Results of Operation
Revenues for Rich Coast's first quarter are $603,649 compared to $562,236 for
the previous quarter. As expected the Company incurred a loss of $368,000 for
the first quarter compared to a loss of $621,399 for the previous quarter.
Losses were reduced as a result of cost reductions implemented in anticipation
of closing down the Company's Ford Road facility and consolidating operations at
Rich Coast's seventeen acre terminal site on Wyoming avenue in Dearborn,
Michigan. In view of a previous offer received to purchase the Ford Road
facility which was delayed due to financing problems, the property was placed
back on the market and a new offer to purchase has been received and is now
being negotiated with expectations of reaching an agreement prior to October 1,
1999. As previously reported, Rich Coast has revised its business strategy to
concentrate on installation of proprietary Rich Coast waste treatment systems at
slaughterhouse and pulp-paper company locations. A production installation has
been completed and successfully tested at Murco, Inc., a slaughterhouse
operation in Plainwell, Michigan that is owned by Packerland Packing, Green Bay,
Wisconsin. Some minor revisions to improve operations are now underway with
full-scale production expected to start by October 1, 1999.
A pulp-paper demonstration has also been completed successfully with the result
that an engineering contract for a production system has been received and
fulfilled. A production contract is now being negotiated for the pulp-paper
plant which includes a substantial down payment to expedite installation and
operation of an over 500,000 gallon per day system by calendar year end.

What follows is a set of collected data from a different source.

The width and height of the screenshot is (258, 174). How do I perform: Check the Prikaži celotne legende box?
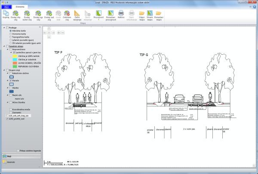click(x=18, y=151)
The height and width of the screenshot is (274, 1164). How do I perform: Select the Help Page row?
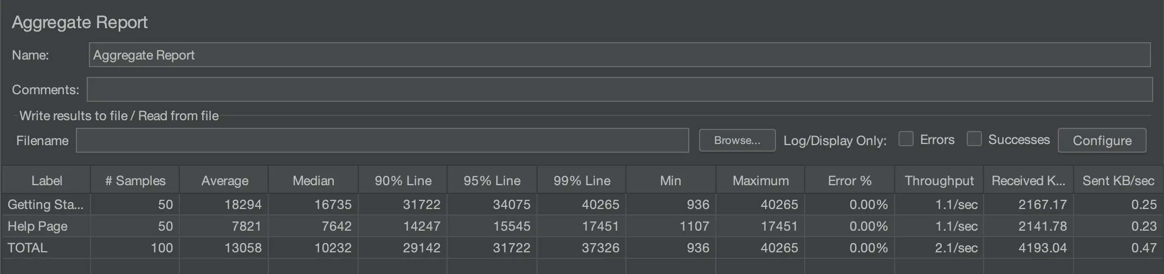click(38, 226)
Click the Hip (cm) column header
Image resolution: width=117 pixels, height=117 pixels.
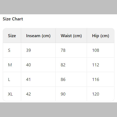pos(100,36)
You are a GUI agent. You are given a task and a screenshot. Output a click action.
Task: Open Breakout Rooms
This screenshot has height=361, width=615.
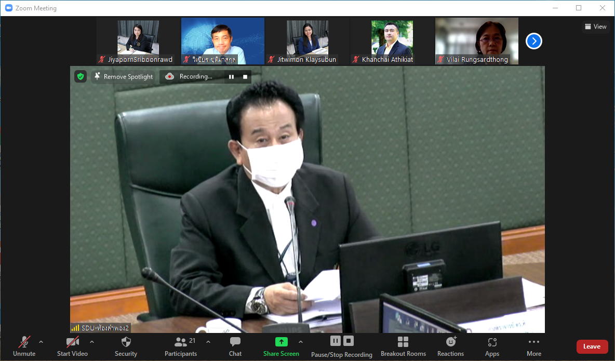pyautogui.click(x=403, y=346)
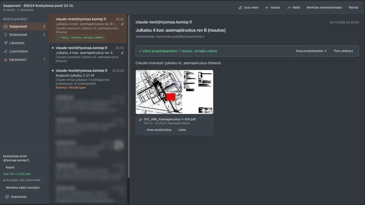Open the Saapuneet inbox folder icon

pyautogui.click(x=6, y=27)
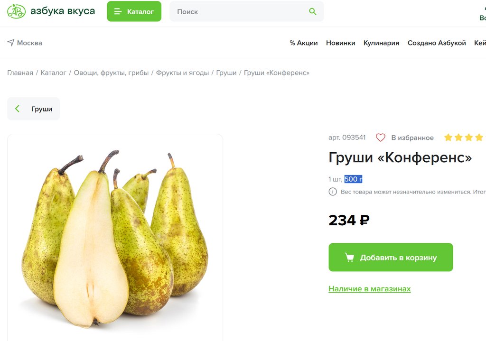
Task: Click the heart favorite icon
Action: click(x=380, y=138)
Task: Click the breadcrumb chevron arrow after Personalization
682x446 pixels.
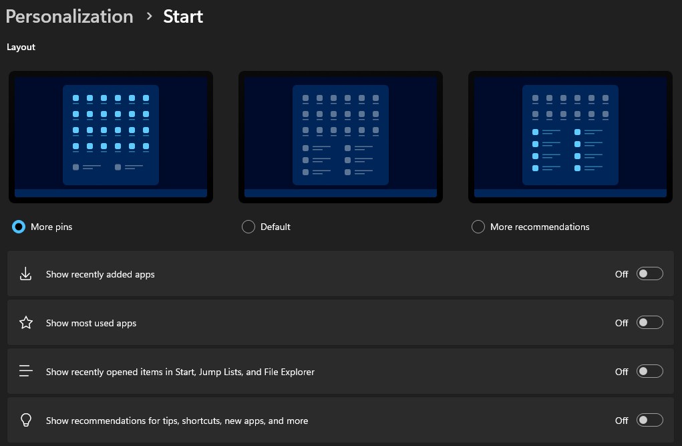Action: (149, 17)
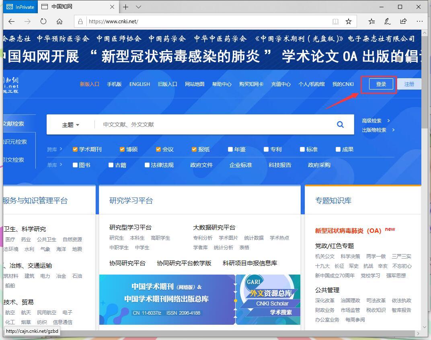Open browser home page via home icon
Image resolution: width=431 pixels, height=340 pixels.
60,22
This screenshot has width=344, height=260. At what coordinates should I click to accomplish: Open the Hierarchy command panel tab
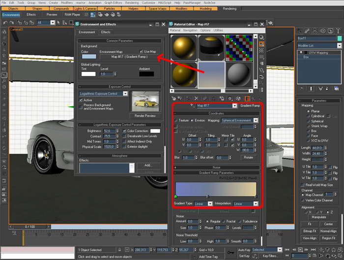314,29
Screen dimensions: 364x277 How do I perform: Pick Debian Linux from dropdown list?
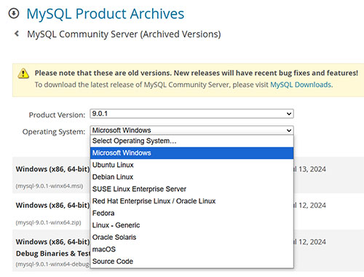pyautogui.click(x=191, y=177)
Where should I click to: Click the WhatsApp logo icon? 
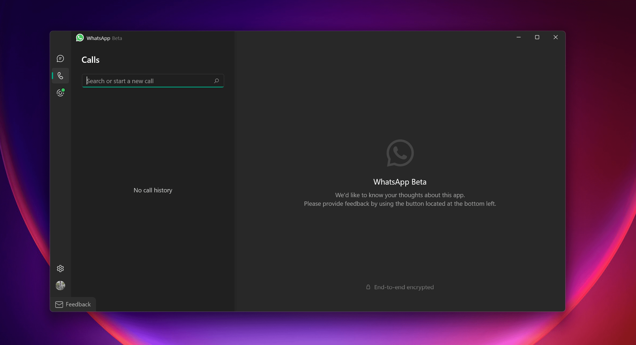coord(80,38)
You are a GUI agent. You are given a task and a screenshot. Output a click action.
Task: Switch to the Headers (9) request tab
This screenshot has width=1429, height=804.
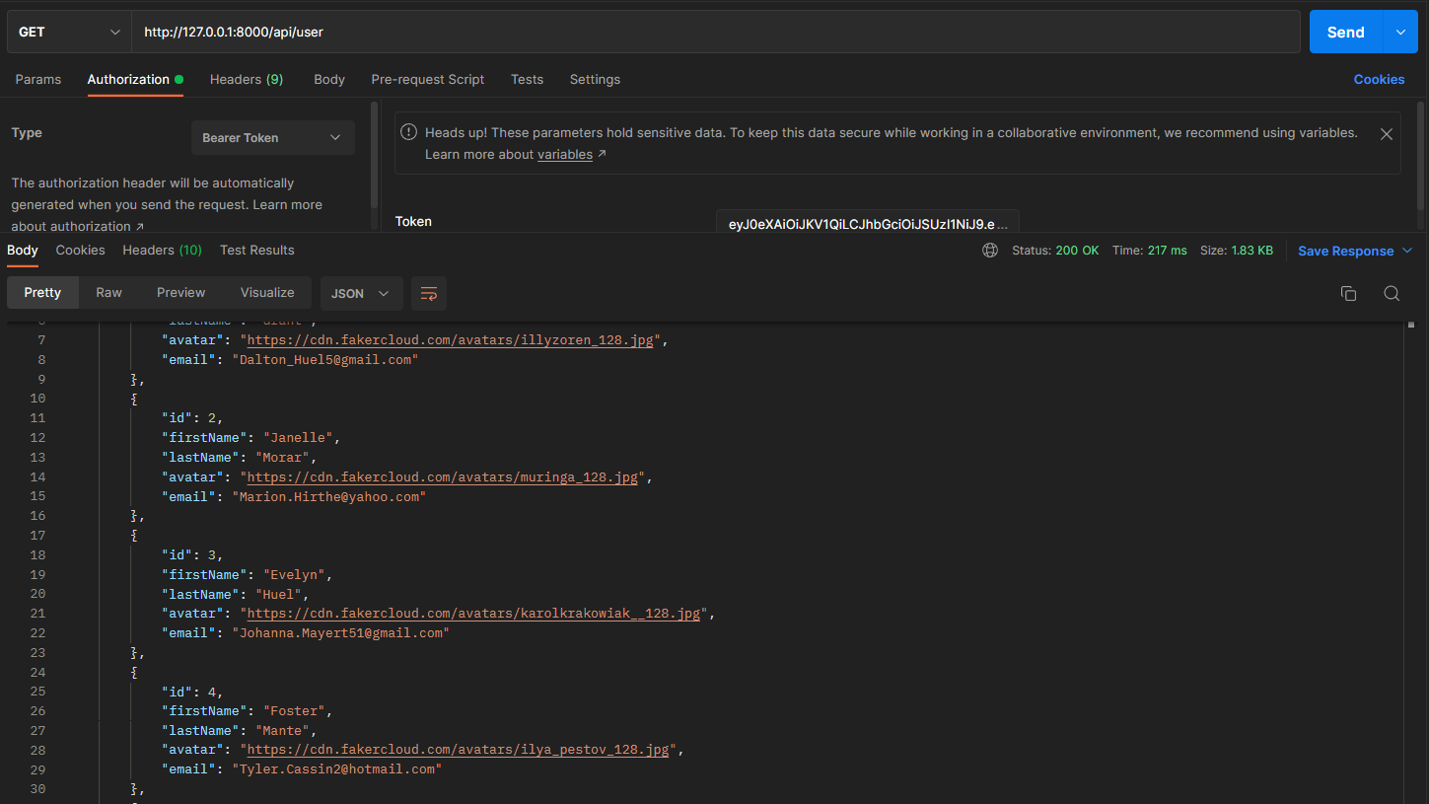pyautogui.click(x=246, y=79)
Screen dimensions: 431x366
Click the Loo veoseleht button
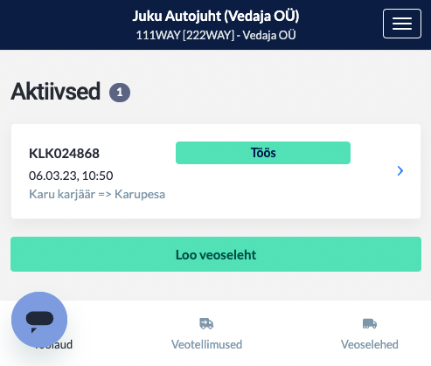coord(216,254)
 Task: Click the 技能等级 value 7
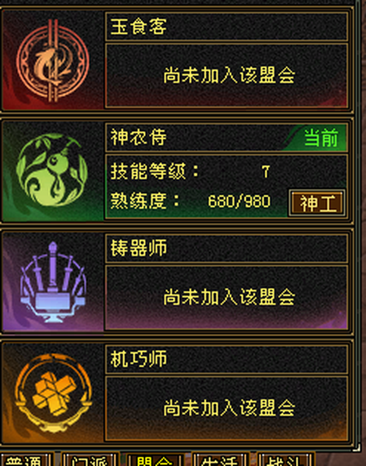(x=266, y=172)
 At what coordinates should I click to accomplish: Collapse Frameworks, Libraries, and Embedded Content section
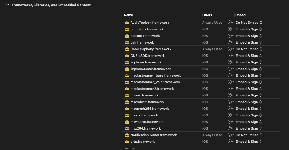tap(8, 5)
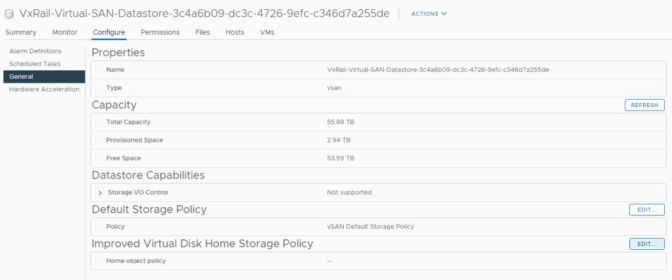Image resolution: width=672 pixels, height=280 pixels.
Task: Expand the Storage I/O Control row
Action: pyautogui.click(x=100, y=193)
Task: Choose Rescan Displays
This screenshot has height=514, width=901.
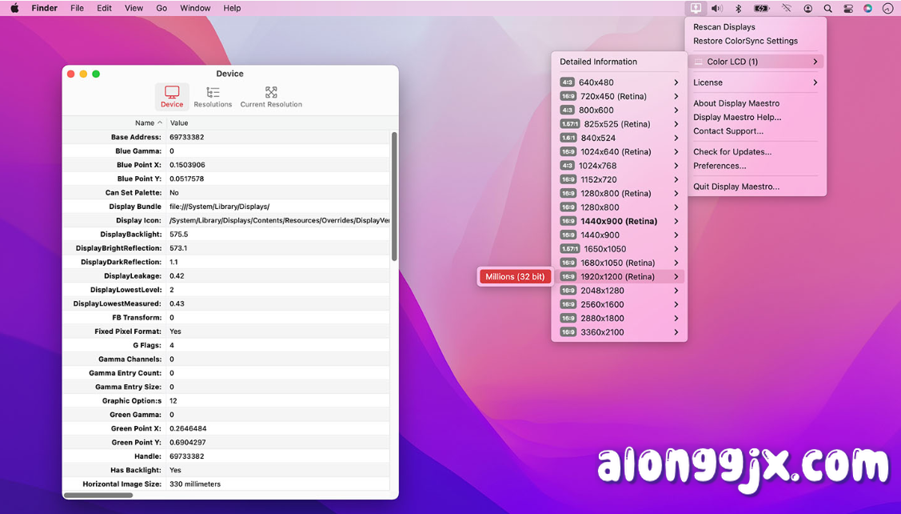Action: point(724,26)
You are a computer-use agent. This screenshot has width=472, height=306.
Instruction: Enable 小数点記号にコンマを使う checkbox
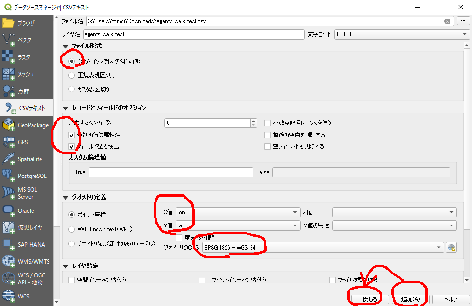(268, 123)
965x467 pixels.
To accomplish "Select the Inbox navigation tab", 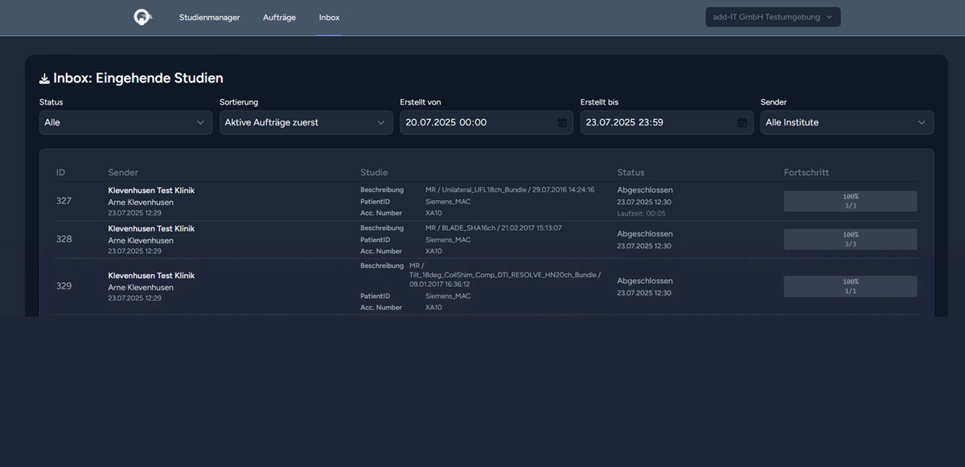I will [x=329, y=18].
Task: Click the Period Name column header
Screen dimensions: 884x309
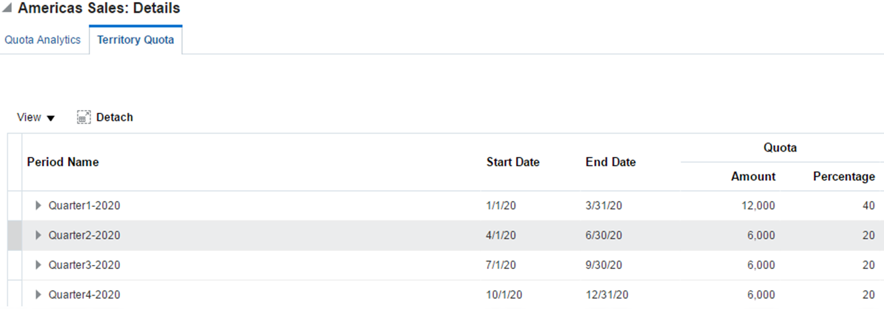Action: point(63,162)
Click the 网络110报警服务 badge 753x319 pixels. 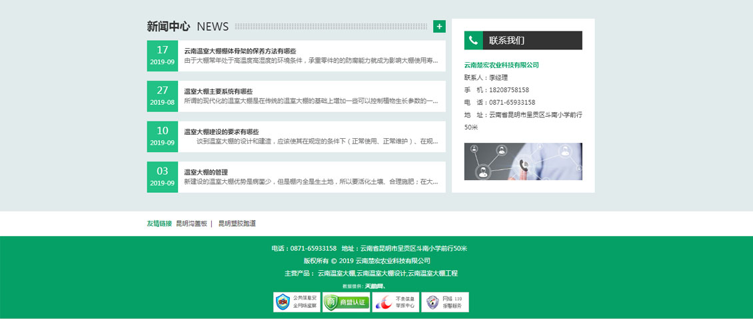tap(445, 302)
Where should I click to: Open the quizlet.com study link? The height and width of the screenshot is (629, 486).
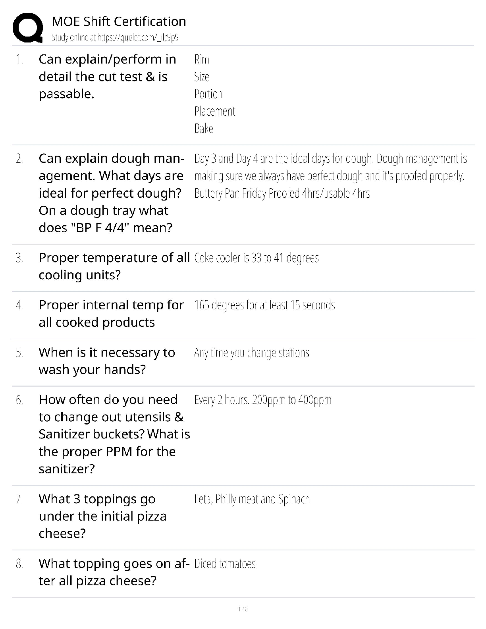[x=115, y=38]
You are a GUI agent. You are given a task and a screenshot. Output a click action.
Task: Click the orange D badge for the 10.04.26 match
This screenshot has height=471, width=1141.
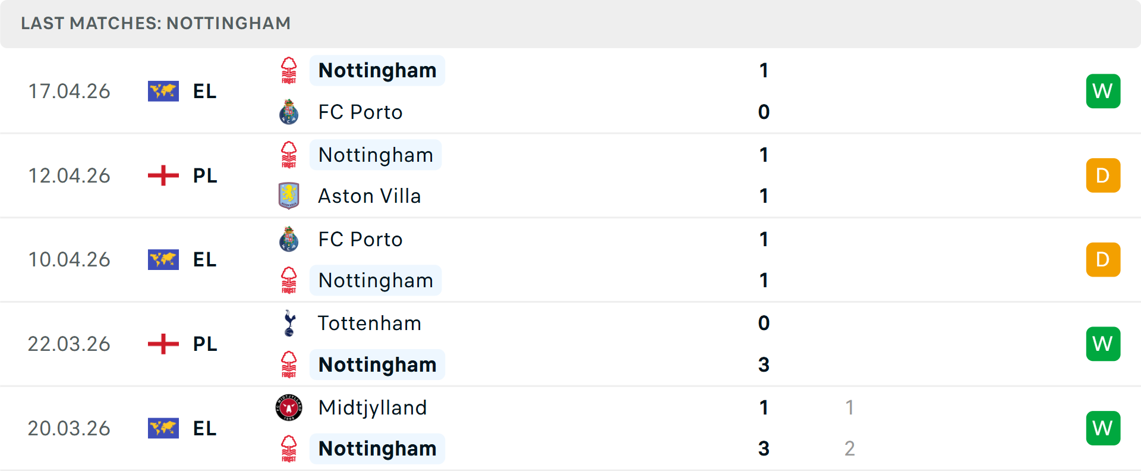point(1103,260)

The foregoing two successful and unique waste treatment systems in two very
environmentally troubled industries are expected to develop a large backlog of
business for Rich Coast in the near term.
Changes in Financial Condition
Shareholder's equity at the close of the previous quarter was $1,234,502
compared to $916,502 at the close of this period ending July 31, 1999. The
reduction is attributable to losses incurred.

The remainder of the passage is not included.